■ Information given ■

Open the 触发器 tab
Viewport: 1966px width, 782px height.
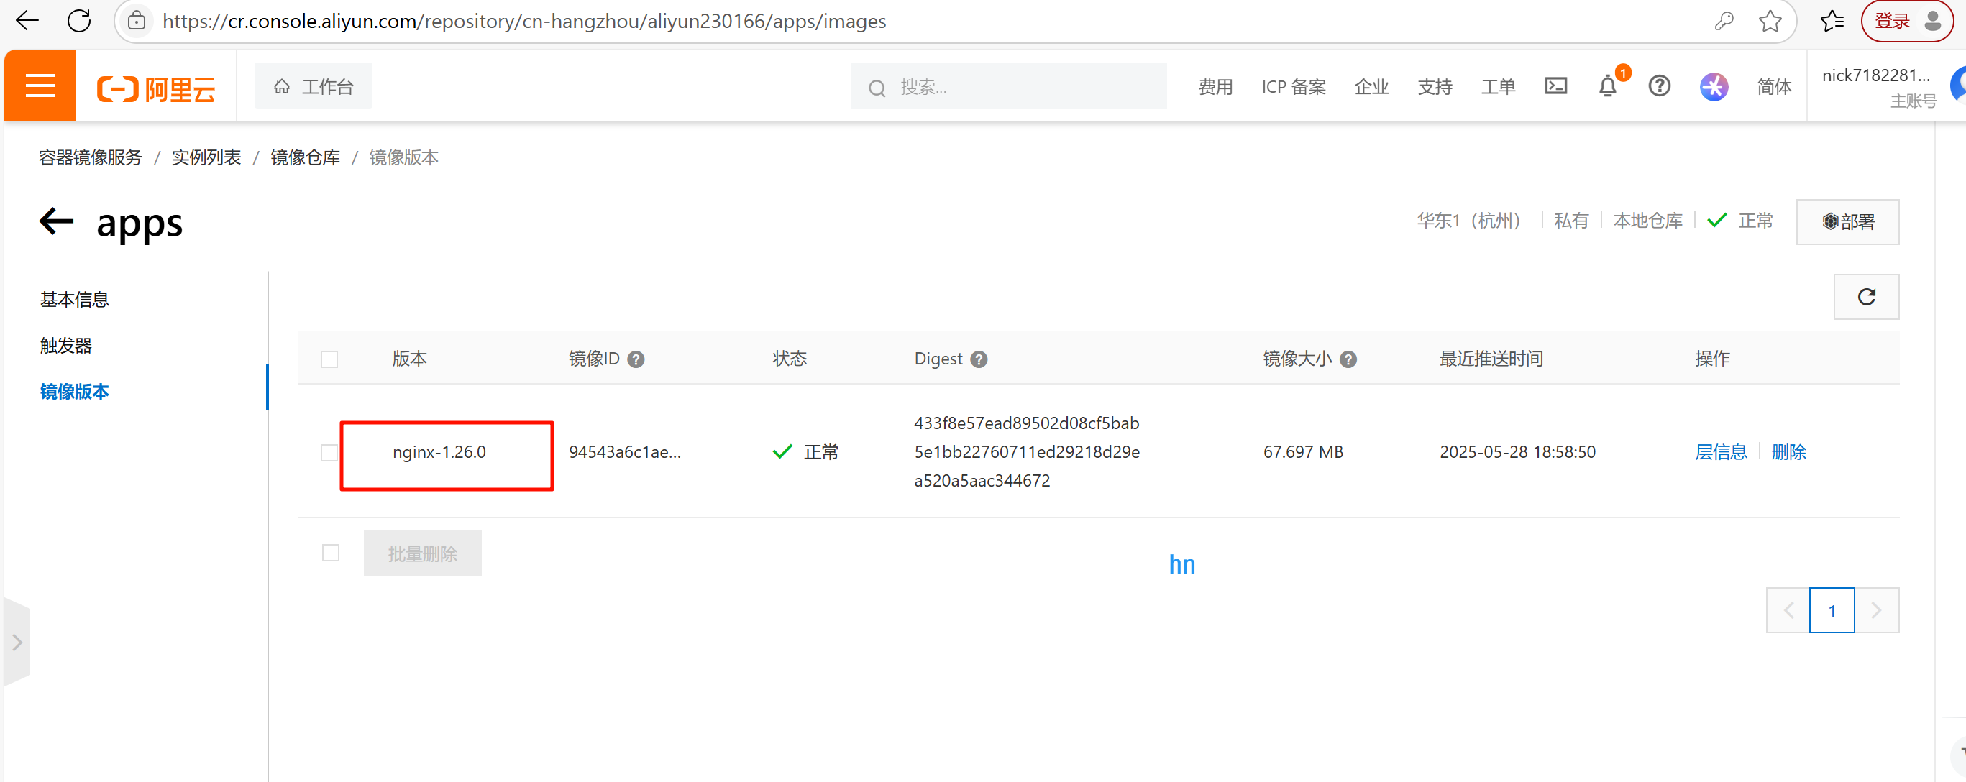click(x=66, y=346)
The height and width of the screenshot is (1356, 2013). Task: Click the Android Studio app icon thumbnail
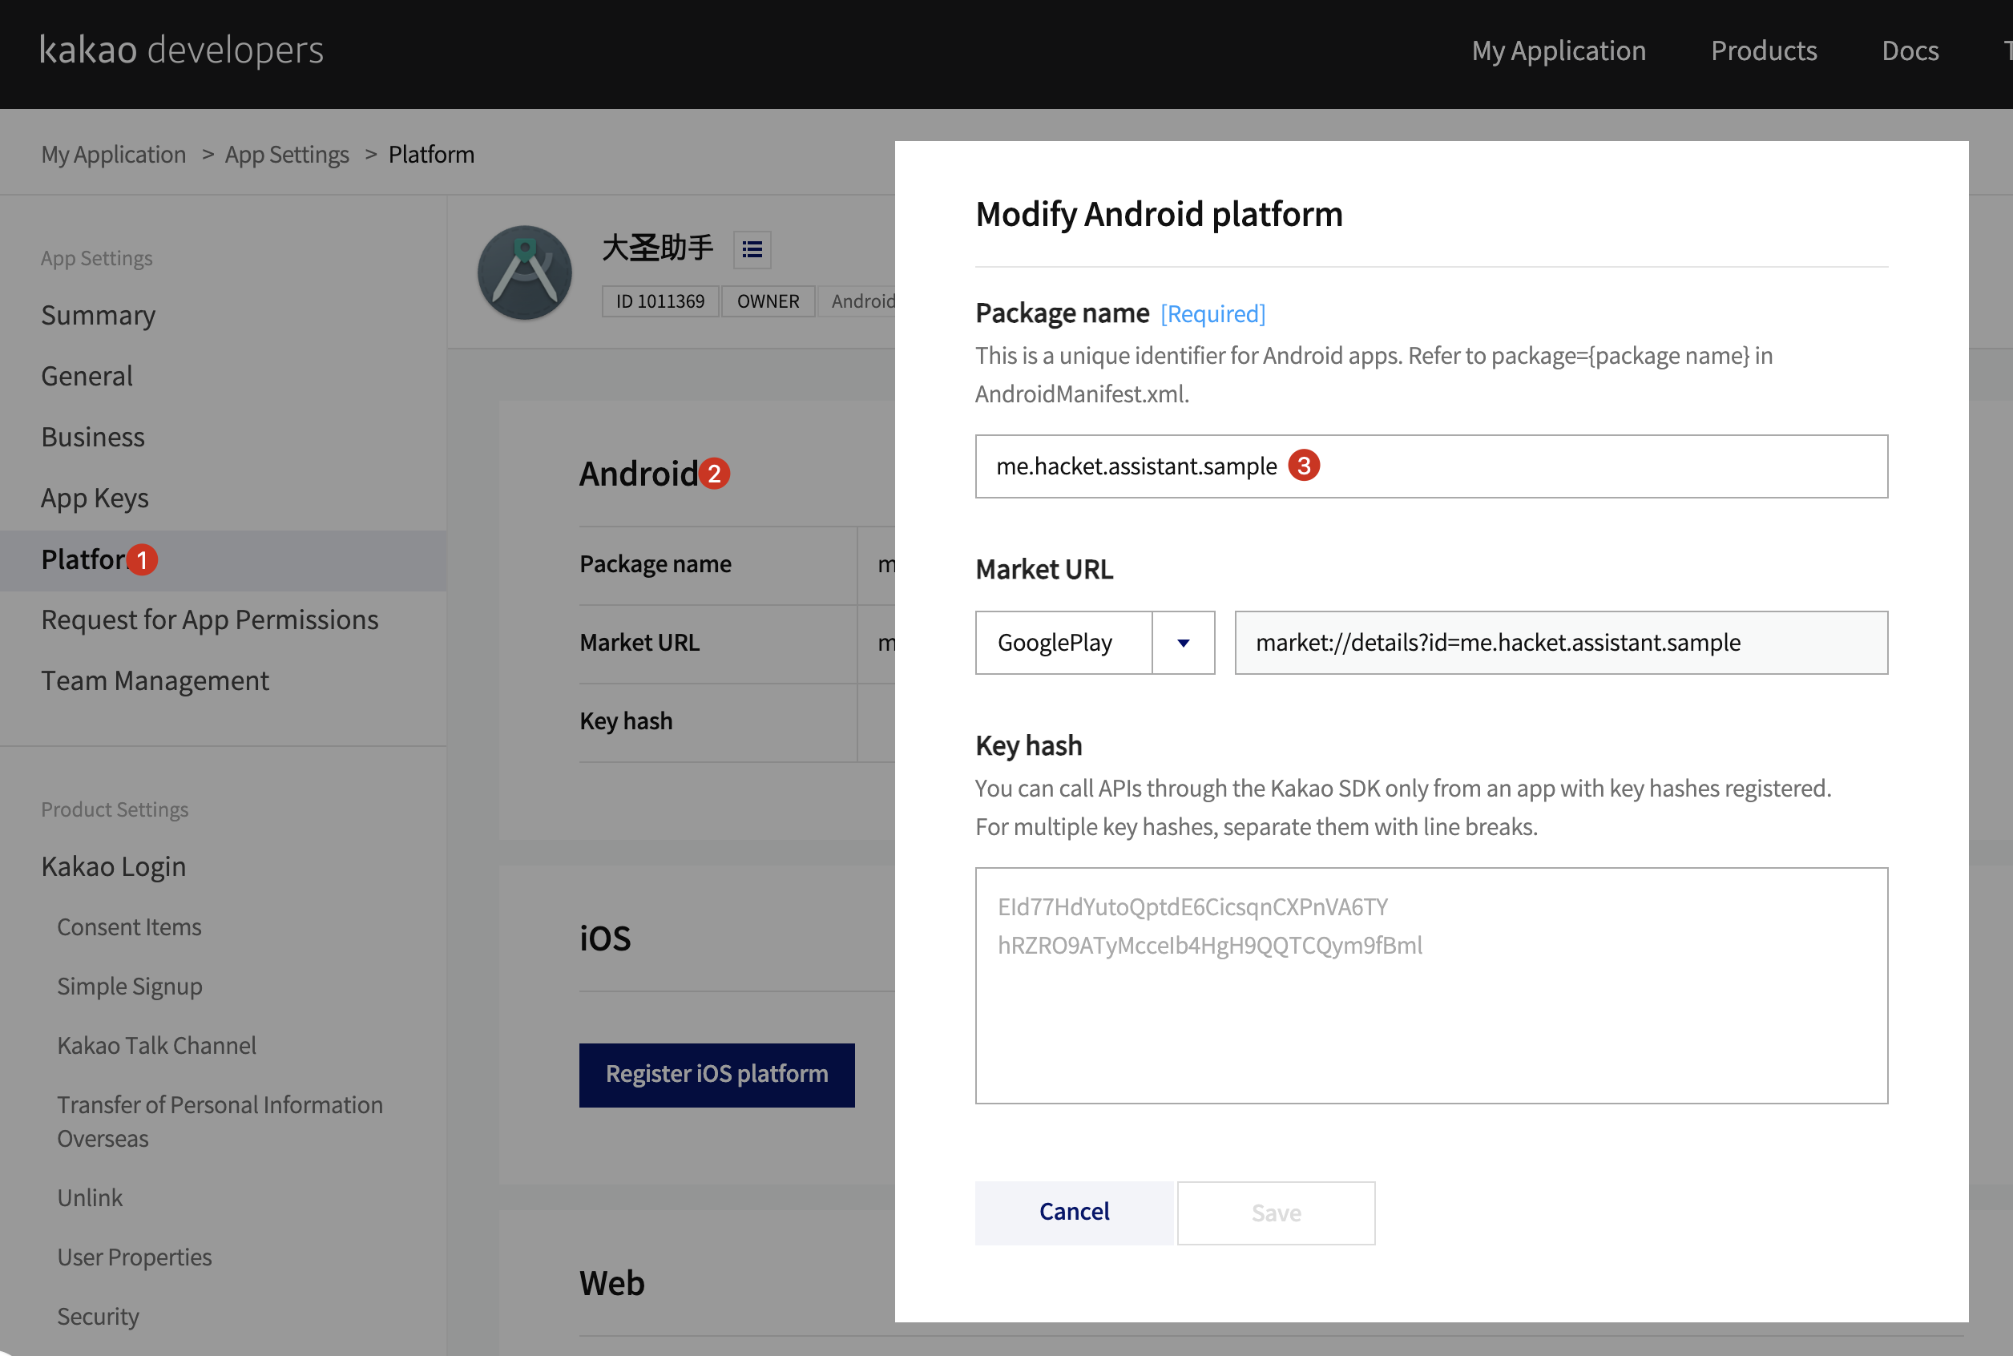(525, 273)
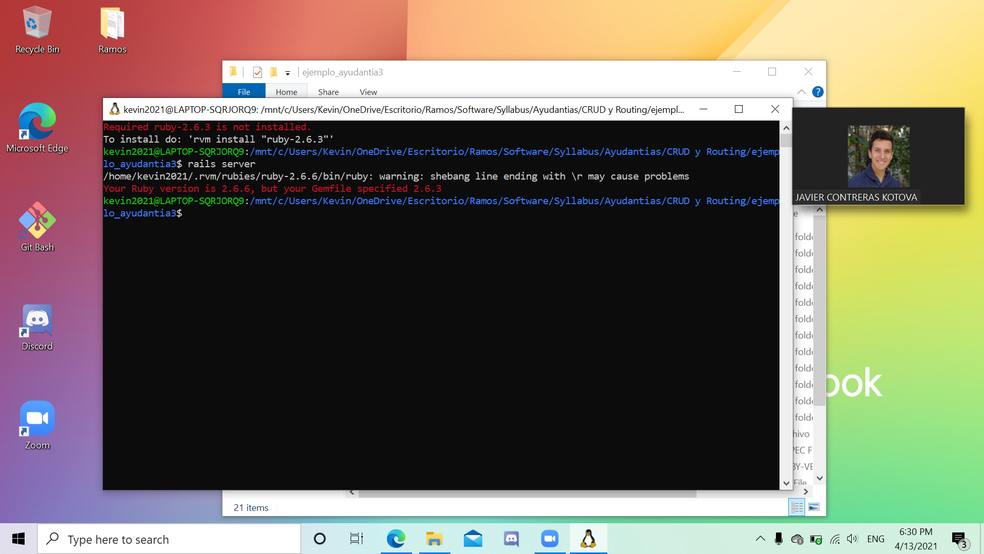Toggle Large icons view in the Explorer status bar

[x=814, y=507]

■ Your instructions ■
It would help to have the listing above repeated exactly, with all images removed.

■ Written response ■
Open the 触发器 tab
Viewport: 1966px width, 782px height.
click(x=66, y=346)
The height and width of the screenshot is (1356, 2013). Task: Click the Android Studio app icon thumbnail
(525, 273)
Toggle Large icons view in the Explorer status bar

[x=814, y=507]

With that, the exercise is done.